João Pedro Filho
Ilha
Na rebentação em fúria
Lembranças antigas despertam
Em ciclones e tormentas.
Maré alta, noite inteira
Clama ventos, que a norte chegam
Bramindo desassossegos
Protestos por Selena ausente,
Em édredons, escondida
Eu e a ilha, somos um só
Fustigados num inferno
Em tempestades de inverno
Estrondos retumbantes
De memórias que chagam mentes
Na calada dos silêncios
Até que Selena apareça
Para que o vento se acalme
E, enfim, eu adormeça.
Eu e a ilha, somos um só!
Dossel
Um denso dossel cobriu meus olhos, e a noite caiu.
Foram-se as vozes, as cores, o toque, e no silente de um só; resvalei em mim nas lembranças que se esfumaram no tempo.
Na urgência do destino, a selfie ausente do poente não vivido. O adeus roubado.
Caminhando de olhos fechados, uma vida esvaiu-se por entre os dedos. Cansado, adormeci nos escombros de mim mesmo, a duras penas conformado.
Despertei à luz do sol, quando o vento soprou o dossel. Nesta altura, conheci — desconhecendo, as rugas na pele e os fios brancos, nascidos na dormência de quem fui.
Na esperança, sigo lutando no presente, a guardar memórias na epiderme; trapaceando o incerto blackout.

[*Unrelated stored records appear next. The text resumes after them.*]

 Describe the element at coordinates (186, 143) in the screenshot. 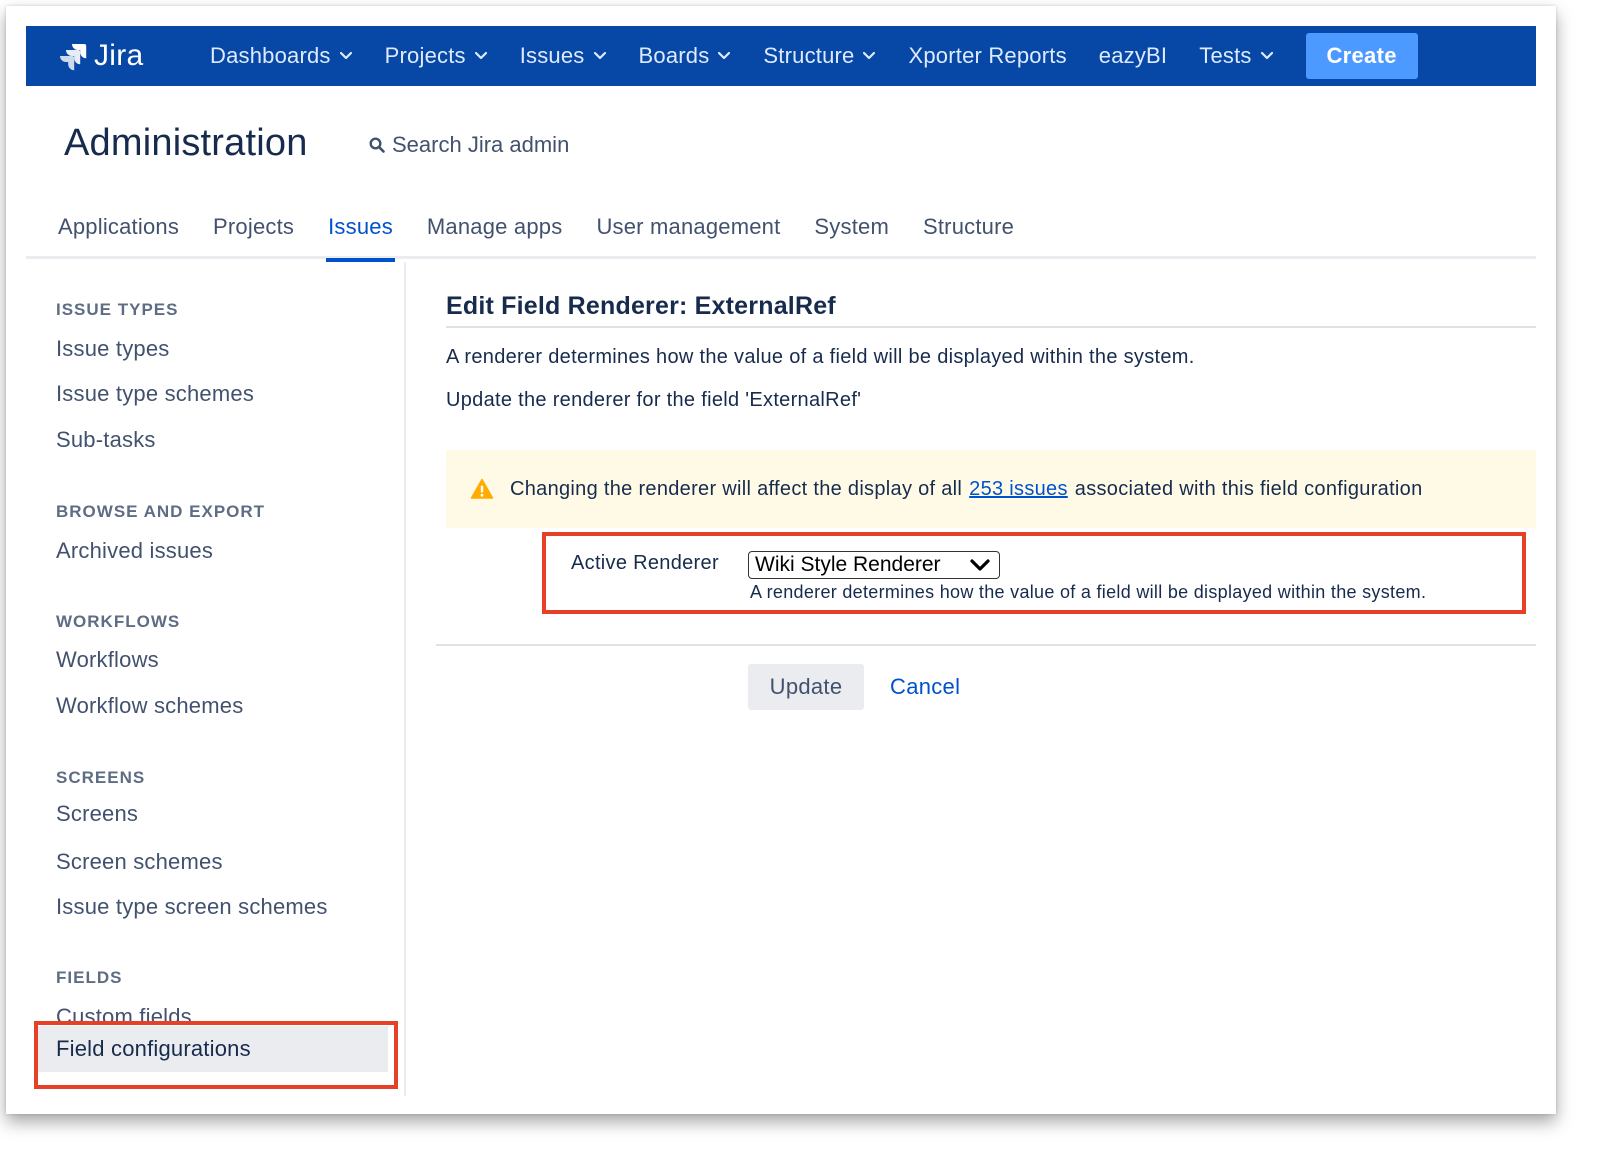

I see `page-title: Administration` at that location.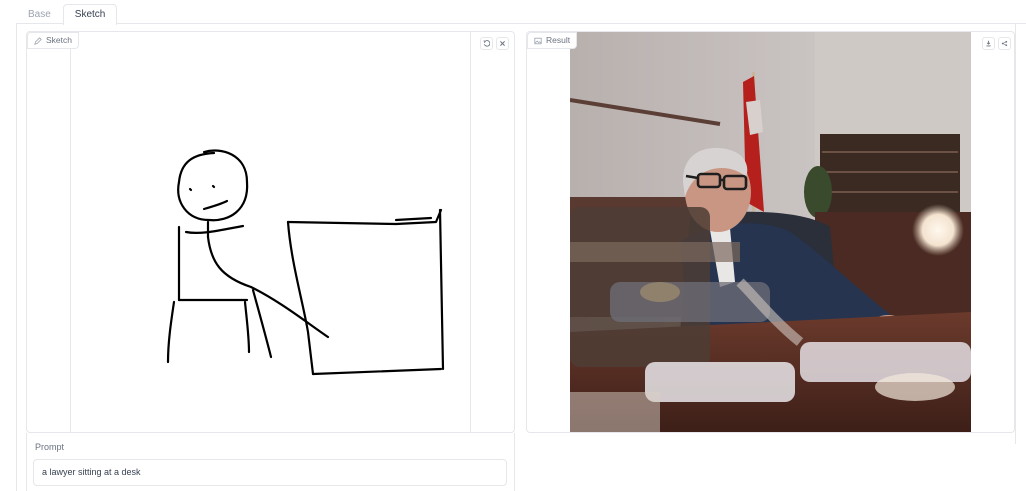 The image size is (1026, 491). I want to click on prompt-block: Prompt a lawyer sitting at a desk, so click(270, 462).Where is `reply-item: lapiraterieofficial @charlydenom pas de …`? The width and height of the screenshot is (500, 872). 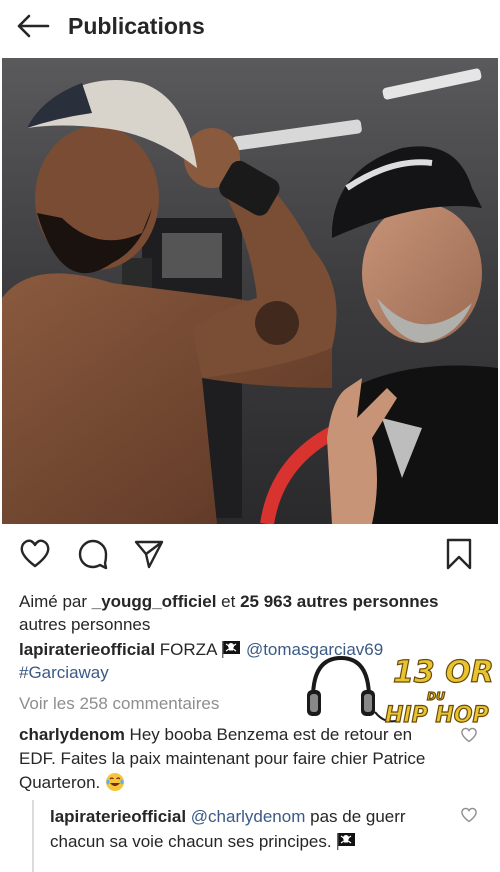
reply-item: lapiraterieofficial @charlydenom pas de … is located at coordinates (250, 829).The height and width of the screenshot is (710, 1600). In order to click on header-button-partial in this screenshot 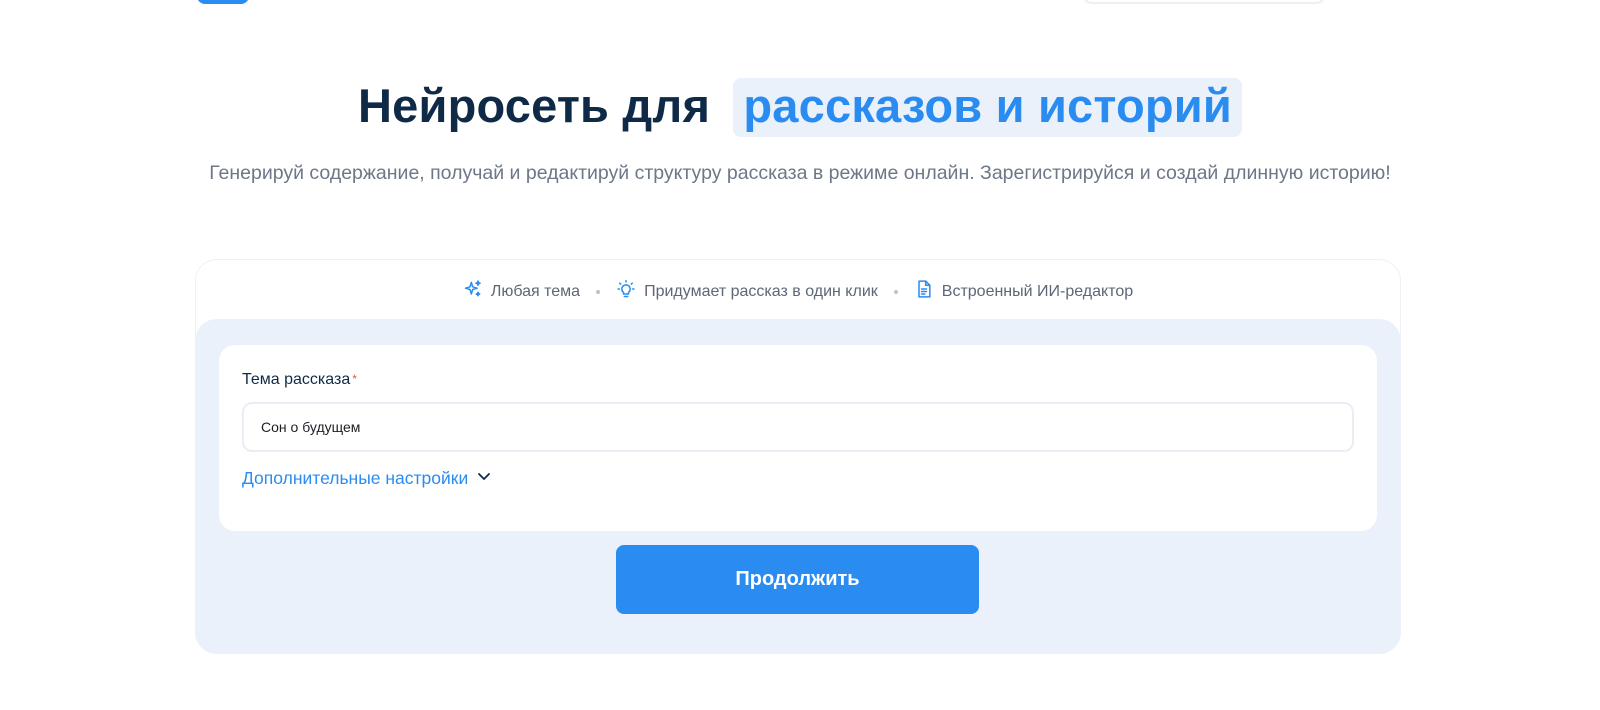, I will do `click(223, 2)`.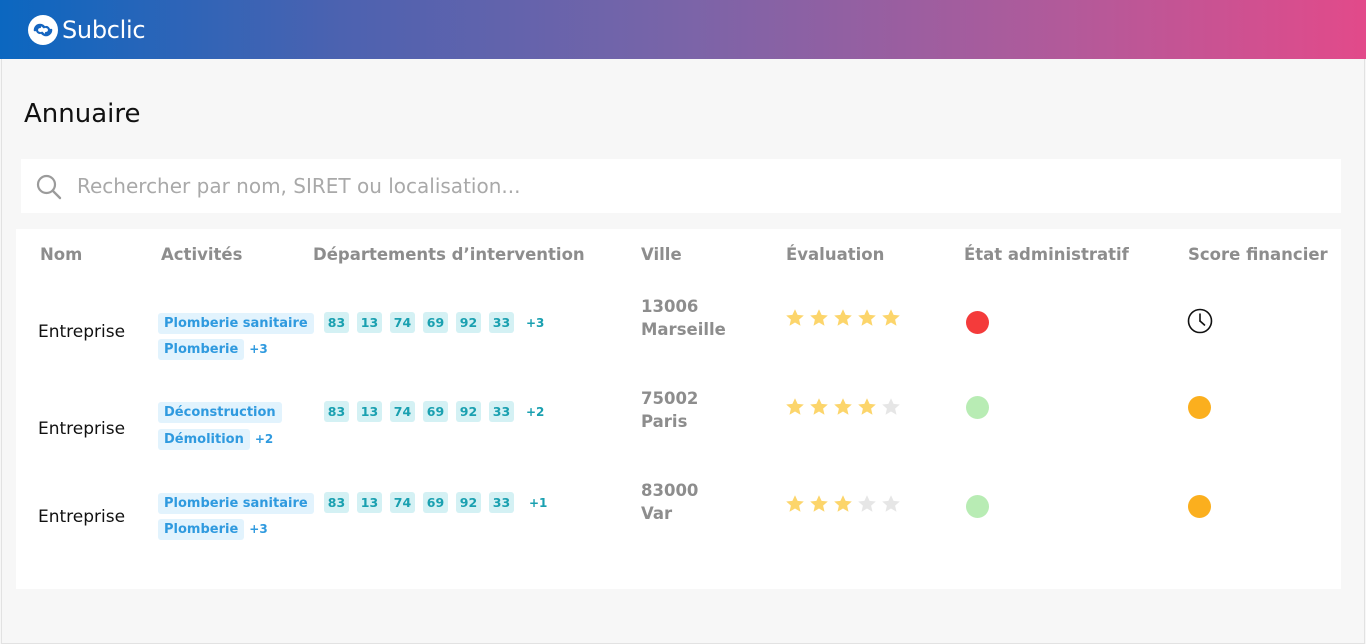 The height and width of the screenshot is (644, 1366). What do you see at coordinates (49, 187) in the screenshot?
I see `search-icon` at bounding box center [49, 187].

Quanto tempo me resta, não sei!
Cá dentro, é a dor no vazio da minha metamorfose que perdi.
Sem ver, envelheci!
Olhando-me no espelho
Olhando-me no espelho entendo
que muito mais que ver uma face
é abrir as portas da alma
e olhar ela nos olhos.
É sair de mim pra mim
resvalando nas linhas do rosto
abrindo-me feito um livro
sendo eu o leitor de mim mesmo.
Olhando-me no espelho entendo
que sendo nada fui o tudo
quando tive de me ser.
É aceitar-me branco ou negro
cinza, prata, cobre, ferro
e ali, naquele reflexo
ver-me por inteiro.
Não um recorte de quem fui!
Olhando-me no espelho entendo
que a vida aconteceu.
Que passou por mim feito vento
num vendaval de intempéries
e que sendo eu barro,
até fui moldado
mas nunca perdi o rastro
da terra que sou.
Olhando-me no espelho entendo
que nunca fui mais que ninguém
só tentei ser o mundo
para quem tatuei no peito
assinados como os meus.
TEMPO
Há no tempo do tempo um tempo
em que o tempo conspira.
Passa ligeiro num sorriso.
Passa manso em agonia.
Aflito para.
Ansioso não anda.
É tristeza que não avança.
Há no tempo do tempo um tempo
em que o tempo é mistério.
Mestre de ocasião oportuna.
Ensejo de pergunta.
Dono de certezas.
Soberano de passados e futuros.
Regente de presentes gaiatos.
Concubino do universo,
é algoz da minha saudade.
Vaga que traz, onda que leva.
Há no tempo do tempo
Um tempo que é mágoa,
dor e olvido.
Tempo de luto.
Tempo de cura.
Insónia
Na tua ausência, amor,
tem dias que nem um vento se sente. É como se a aragem entrasse pelas ventas do mundo, e no vão entre mim e ele, restasse um vazio. Um nada.
Na insípida madrugada, o desconcertante censo de vazio.
Acordado, fecho os olhos, e dentro de mim vou tateando na escuridão, lembranças que esbarram no peito.
Serenatas longínquas que o vento traz, embalando a insónia, feito ondas de um Atlântico.
Bailado de vida, vai vem de memórias e sentidos.
Na hora em que o mundo adormece, é quando o silêncio grita mais alto na saudade de um tempo que foi e não volta.
Constante, é este condensar o pensar nesta forma estranha de estar.
Vivi no teu peito, e na despedida de um beijo, morri.